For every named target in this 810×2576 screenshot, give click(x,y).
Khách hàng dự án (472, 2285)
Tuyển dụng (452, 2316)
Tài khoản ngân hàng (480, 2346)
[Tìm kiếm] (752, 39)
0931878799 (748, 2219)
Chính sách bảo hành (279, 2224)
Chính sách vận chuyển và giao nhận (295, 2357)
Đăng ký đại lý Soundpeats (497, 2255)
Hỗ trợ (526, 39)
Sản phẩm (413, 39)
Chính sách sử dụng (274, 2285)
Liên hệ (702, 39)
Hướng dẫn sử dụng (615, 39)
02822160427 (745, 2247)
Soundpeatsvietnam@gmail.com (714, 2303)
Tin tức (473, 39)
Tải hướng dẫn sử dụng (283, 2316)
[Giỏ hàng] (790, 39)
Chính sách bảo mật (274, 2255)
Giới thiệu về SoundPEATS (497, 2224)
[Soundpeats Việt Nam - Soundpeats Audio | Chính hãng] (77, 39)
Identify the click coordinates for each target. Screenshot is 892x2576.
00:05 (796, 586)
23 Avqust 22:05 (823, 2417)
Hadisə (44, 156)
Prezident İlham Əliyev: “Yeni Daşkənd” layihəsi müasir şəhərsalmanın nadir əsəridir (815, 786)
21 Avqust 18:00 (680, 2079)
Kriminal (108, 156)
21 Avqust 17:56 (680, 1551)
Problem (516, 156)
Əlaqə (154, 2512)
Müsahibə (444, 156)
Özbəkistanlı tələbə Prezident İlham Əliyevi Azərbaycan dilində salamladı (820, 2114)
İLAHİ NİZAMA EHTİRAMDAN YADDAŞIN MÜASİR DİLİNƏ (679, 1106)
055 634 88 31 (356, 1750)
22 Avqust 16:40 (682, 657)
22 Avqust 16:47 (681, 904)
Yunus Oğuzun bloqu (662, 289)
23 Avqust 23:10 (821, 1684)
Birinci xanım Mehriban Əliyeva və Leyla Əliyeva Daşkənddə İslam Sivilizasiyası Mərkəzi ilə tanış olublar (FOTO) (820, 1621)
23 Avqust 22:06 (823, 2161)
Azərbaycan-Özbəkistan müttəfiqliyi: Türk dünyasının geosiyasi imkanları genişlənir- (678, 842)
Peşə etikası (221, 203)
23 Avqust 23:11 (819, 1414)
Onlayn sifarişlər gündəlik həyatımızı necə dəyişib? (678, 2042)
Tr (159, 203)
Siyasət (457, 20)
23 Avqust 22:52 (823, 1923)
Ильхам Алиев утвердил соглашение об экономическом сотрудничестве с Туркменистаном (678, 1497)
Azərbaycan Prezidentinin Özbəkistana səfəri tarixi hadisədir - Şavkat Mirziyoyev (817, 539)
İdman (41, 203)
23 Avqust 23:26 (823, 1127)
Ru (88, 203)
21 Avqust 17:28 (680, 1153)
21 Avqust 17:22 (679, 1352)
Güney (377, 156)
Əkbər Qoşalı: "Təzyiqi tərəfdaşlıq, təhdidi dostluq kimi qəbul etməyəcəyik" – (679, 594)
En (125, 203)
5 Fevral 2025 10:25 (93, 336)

*-*-*

- **WHAT YOU SHOULD DO**
With the line containing "Identify the click" as the start and the last line of the entries as the end, print that whole span exactly.

- **TASK RESPONSE**
Identify the click coordinates for each target. Screenshot is 892x2576.
00:05 (796, 586)
23 Avqust 22:05 (823, 2417)
Hadisə (44, 156)
Prezident İlham Əliyev: “Yeni Daşkənd” layihəsi müasir şəhərsalmanın nadir əsəridir (815, 786)
21 Avqust 18:00 (680, 2079)
Kriminal (108, 156)
21 Avqust 17:56 (680, 1551)
Problem (516, 156)
Əlaqə (154, 2512)
Müsahibə (444, 156)
Özbəkistanlı tələbə Prezident İlham Əliyevi Azərbaycan dilində salamladı (820, 2114)
İLAHİ NİZAMA EHTİRAMDAN YADDAŞIN MÜASİR DİLİNƏ (679, 1106)
055 634 88 31 (356, 1750)
22 Avqust 16:40 (682, 657)
22 Avqust 16:47 (681, 904)
Yunus Oğuzun bloqu (662, 289)
23 Avqust 23:10 (821, 1684)
Birinci xanım Mehriban Əliyeva və Leyla Əliyeva Daşkənddə İslam Sivilizasiyası Mərkəzi ilə tanış olublar (FOTO) (820, 1621)
23 Avqust 22:06 (823, 2161)
Azərbaycan-Özbəkistan müttəfiqliyi: Türk dünyasının geosiyasi imkanları genişlənir- (678, 842)
Peşə etikası (221, 203)
23 Avqust 23:11 (819, 1414)
Onlayn sifarişlər gündəlik həyatımızı necə dəyişib? (678, 2042)
Tr (159, 203)
Siyasət (457, 20)
23 Avqust 22:52 (823, 1923)
Ильхам Алиев утвердил соглашение об экономическом сотрудничестве с Туркменистаном (678, 1497)
Azərbaycan Prezidentinin Özbəkistana səfəri tarixi hadisədir - Şavkat Mirziyoyev (817, 539)
İdman (41, 203)
23 Avqust 23:26 (823, 1127)
Ru (88, 203)
21 Avqust 17:28 (680, 1153)
21 Avqust 17:22 (679, 1352)
Güney (377, 156)
Əkbər Qoşalı: "Təzyiqi tərəfdaşlıq, təhdidi dostluq kimi qəbul etməyəcəyik" – (679, 594)
En (125, 203)
5 Fevral 2025 10:25 (93, 336)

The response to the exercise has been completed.